Topic 3: International Monetary System Flashcards
Describe and illustrate the main factors that determine a country’s exchange rate using demand/supply analysis
o Exchange rate: The price of one currency expressed in terms of another currency, and like any price, exchange rates are determined by the forces of demand and supply
o Relative Interest rates: Higher interest rates in Australia than the rest of the world will
Attract more foreign money into Australia (increases demand)
Reduce the outflow of domestic funds to foreign debt markets (decrease supply)
Results in an appreciation of the AUD
o Relative inflation rates: Higher inflation rates in Australia than overseas
Reduce foreign demand for Australia’s expensive exports (decrease demand)
Increase Australia’s demand for relatively cheap foreign goods and services (increase supply)

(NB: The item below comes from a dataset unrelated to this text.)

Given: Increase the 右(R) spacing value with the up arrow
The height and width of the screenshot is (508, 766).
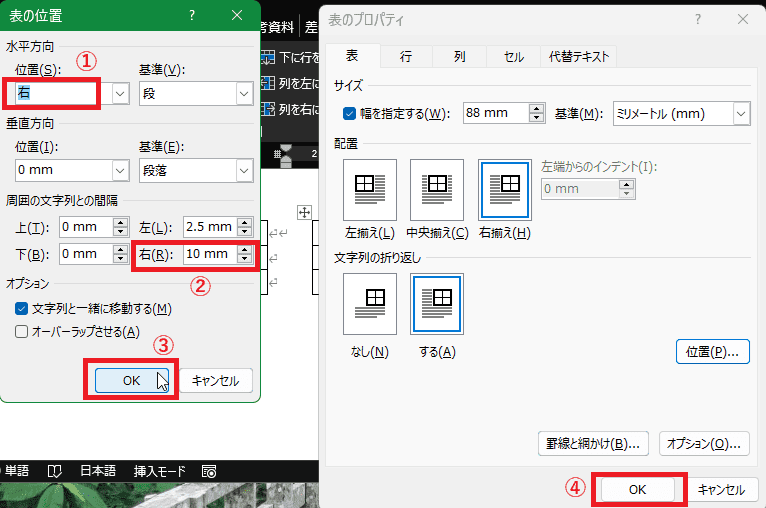Looking at the screenshot, I should (244, 250).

Results in depreciation of AUD
o Commodity Prices
Higher commodity prices mean that foreigners require more AUD’s to purchase our commodity exports (increase in demand)
Appreciation of AUD
Describe Fixed exchange rate regime
o Typically, the central bank or a currency board is responsible for maintaining the fixed value
o What can be done to influence it?
Change domestic interest rates
The central bank enters the FOREX market using its reserves
o Both actions are a form of monetary policy, a fixed exchange rate regime means the monetary policy must focus on the exchange rate, not able to focus on maintaining low inflation
o Monetary policy is not autonomous
Advantages of a fixed exchange rate
o Avoid currency fluctuations
Can cause problems for firms engaged in trade
A rapid appreciation for eg. May cause exports to become uncompetitive
o Stability encourages investment
Uncertainty of exchange rate fluctuations can reduce incentive for firms to invest in export capacity.
o Keep Inflation Low
o Implores monetary discipline
Cannot print a large amount of money
Prevents corruption
Disadvantages of a fixed exchange rate
o Conflict with other objectives
Maintain a fixed level of the exchange rate may conflict with other macroeconomic objectives
E.g. currency is falling below its band therefore need to use foreign reserves
Or increase interest rates but that can harm economic growth and can cause recession and rising unemployment
o Less flexibility
It is difficult to respond to temporary shocks as you cannot devalue your currency
o Requires a large amount of foreign exchange reserves to keep it at that price
Advantages of a floating exchange rate
o Independent Monetary Policy
Interest rates are autonomous of the exchange rate, and free to target inflation
o Shock Absorber
Protects the economy from external shocks
o No need for foreign exchange reserves
o No need for central bank intervention
o No need for capital flow restrictions
Functions of an international monetary system
o Adjustment
Provide an orderly adjustment mechanism by which countries can correct internal and external imbalances. (domestic as in loss of economic stability, international in terms of adverse impacts on economies of other countries)
o Liquidity
International trade and investment requires money and a stable international finance system. As there is no single global currency, international liquidity is comprised of a mix of other currencies (USD) or assets and credits held with IMF.
o Confidence
Confidence in a financial system underpins its stability.
Central banks and governments need assurance that all members will abide by rules and be consistent with their pledges rather than pursue self-interest when it is economically or politically convenient.
Deficit countries need to be assured there is a ‘lender of last resort’ when the private foreign capital inflows used to finance deficits begin to slow or stop.
Holders of reserve currencies will need to be confident that the reserve currency countries will not pursue policies that sharply alter the value of the currencies they hold in their reserves.